◆ The problem ◆
Can you give the listing as a Markdown table with the columns "Row" and "Line", starting with the line that contains "Where should I" and going on through the end of the listing, leaving out blank lines and pictures?

(Records from a dataset)
[Begin]
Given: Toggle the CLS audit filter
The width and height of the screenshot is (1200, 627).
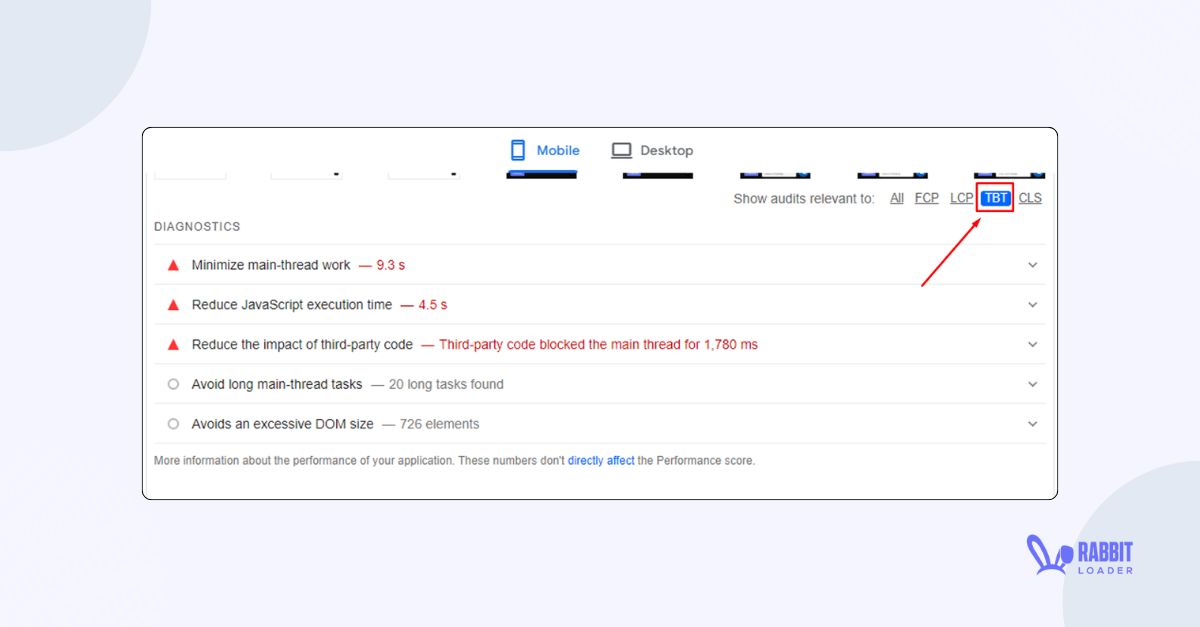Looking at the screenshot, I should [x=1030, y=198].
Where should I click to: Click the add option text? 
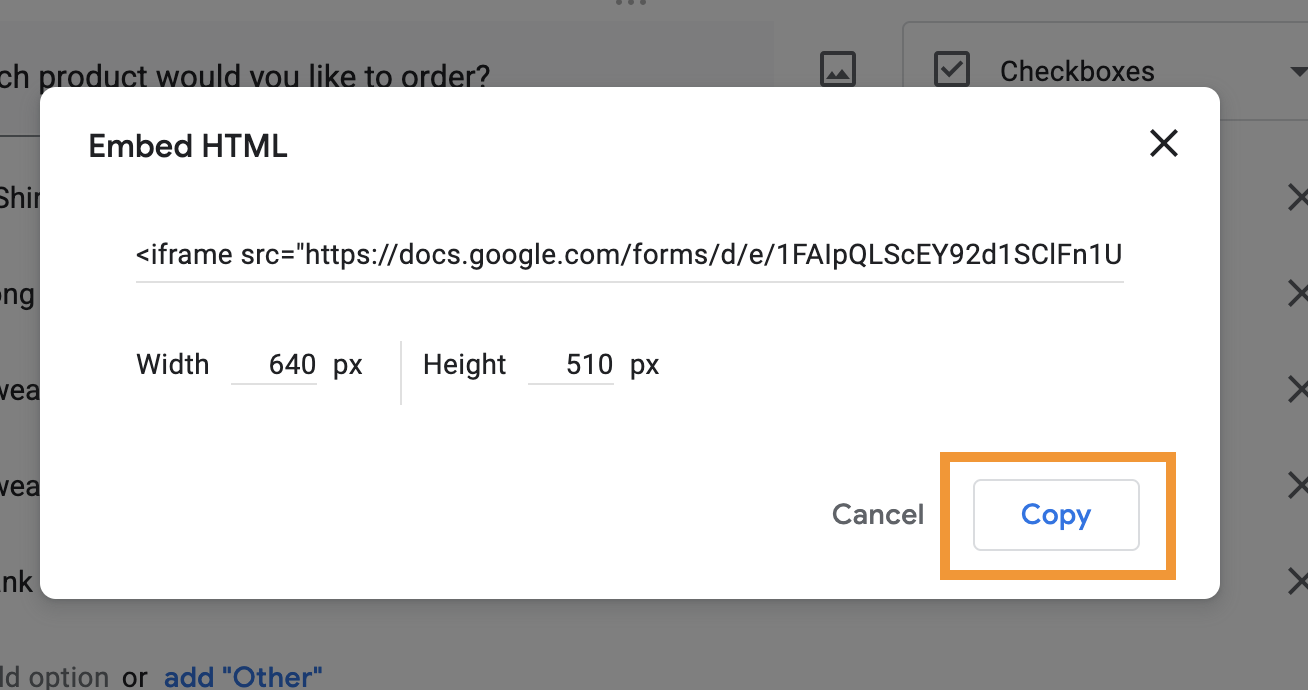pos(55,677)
[End]
◆ Result of the exercise ◆
| Row | Line |
|---|---|
| 1 | Where should I click to: Click the add option text?  |
| 2 | pos(55,677) |